QBE to lift premiums as profit dives 46pc, shares fall 8pc
QBE says it will lift policy premiums after its interim profit fell 46pc due to ‘unacceptable’ rise in claims costs.
The nation’s biggest insurer, QBE, has pledged to increase policy premiums at the expense of future income in the wake of a 46 per cent plunge in interim profit, with the poor result claiming the scalp of the company’s Australia and New Zealand chief executive.
Shares in the group fell 8.3 per cent to $10.24 yesterday after the insurer downgraded its outlook for premiums for the full year by $US500 million ($650m) as currency fluctuations and “market conditions” hampered growth.
Tim Plant, who was appointed chief of QBE’s Australian and New Zealand business just 13 months ago, was jettisoned after the division booked a 3.5 per cent slide in gross written premiums.
QBE booked a net profit of $US265m across the entire group for the half year to the end of June, down 46 per cent from the previous corresponding period.

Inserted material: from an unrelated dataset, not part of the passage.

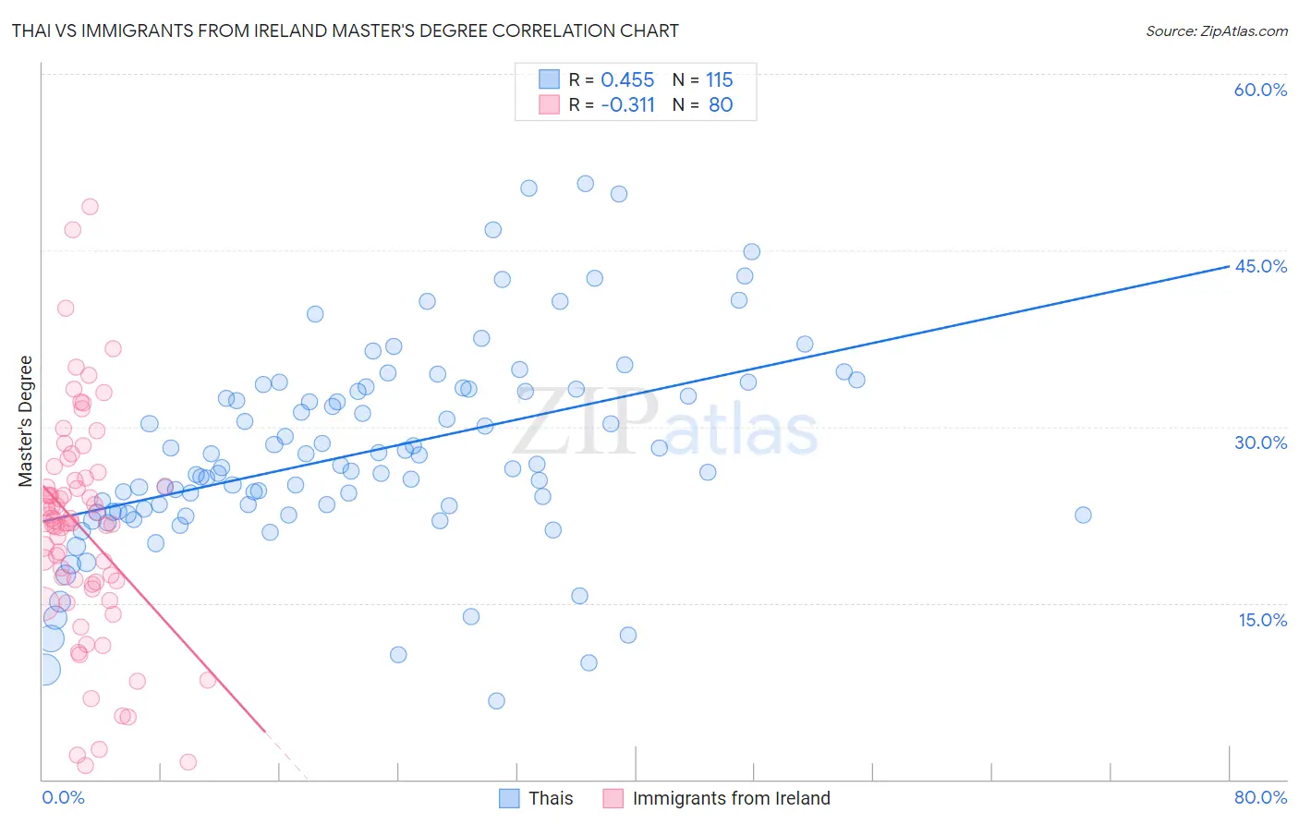Click the 30.0% y-axis label
This screenshot has width=1299, height=824.
tap(1260, 442)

Chief executive John Neal blamed the result on an “adverse discount rate adjustment” worth $US283m after Britain’s referendum to leave the EU sparked a plunge in bond yields across the globe.
Mr Neal said QBE’s combined operating ratio was largely in line with its target, allowing the insurer to bump up its interim dividend by 5 per cent to 21c a share.
But the company, along with the rest of the industry, was facing tough policy pricing competition as easy money flooded markets around the world.
Following a 1.3 per cent decline in premium prices across the business last year, Mr Neal said a similar fall would follow this year. Revenue for the global insurer slipped 1 per cent to $US7.89 billion over the half.
QBE downgraded its gross written premium target for the year to between $US13.7bn and $US14.1bn, down $US500m from its February target range.
It follows a 3.1 per cent deterioration in QBE’s attritional claims ratio, which measures all the company’s small claims as a percentage of net earned premium.
Mr Neal said the “disappointing and unacceptable” increase in claims costs across Australia and New Zealand, driven by pricing competition, rising repair costs and the surge in NSW third party claims, was “correctable and the improvement can be relatively swift”.
Chief financial officer Pat Regan will take over from Mr Plant, who left the business immediately.
Mr Neal warned that the company would be ratcheting up premium prices and tightening policy terms for property insurance nationwide.
“Margin is much more important to us than growth,” Mr Neal said.
QBE has already ushered in four CTP (compulsory third party) rate increases in NSW, lifting policy prices by 16 per cent.
But Mr Neal said there would be a “couple” of further 1-2 per cent increases.
“If we have to shed market share to get to where we want to be, then we will,” Mr Neal said.
“If we lose 4-5 per cent of our income, I wouldn’t be too surprised by that number.”
Mr Neal said prices also needed to increase across property lines, including home insurance and commercial property, and warned of mid-single-digit price increases and higher excess fees into the “hundreds of dollars” to repair the group’s attritional claims ratio in 2017.
UBS analyst James Coghill said it seemed “fanciful” to restore the deterioration of the claims attrition in such a short time.
Along with the rest of the insurance industry, which is heavily dependent on investment income to support profitability, QBE has been pushed by plunging interest rates to diversify its investments.
Over the past six months, the group increased its exposure to corporate bonds to 54.7 per cent of its portfolio, from 46.4 per cent last year. And while The Australian this week revealed that for the first time QBE’s Bermuda-based reinsurer Equator Re ploughed money into hedge funds while also increasing its junk bond holdings, the parent company cut its exposure to high-yield debt and emerging market debt.
More than 90 per cent of the QBE portfolio is A-rated or better.
The group achieved a net investment return of 1.65 per cent for the half, or 3.3 per cent on an annualised basis — well above its 2.7 per cent year-end target.
CLSA analyst Jan van der Schalk said the outlook for QBE was “surprisingly strong” given its reported insurance margin for the first half was 5.8 per cent.
Mr Neal said he could see no obvious factor that would improve global insurance policy prices in the short term. “If we keep seeing terrorist-related losses, that might be a trigger for price, but I can’t see anything that will increase prices,” he said.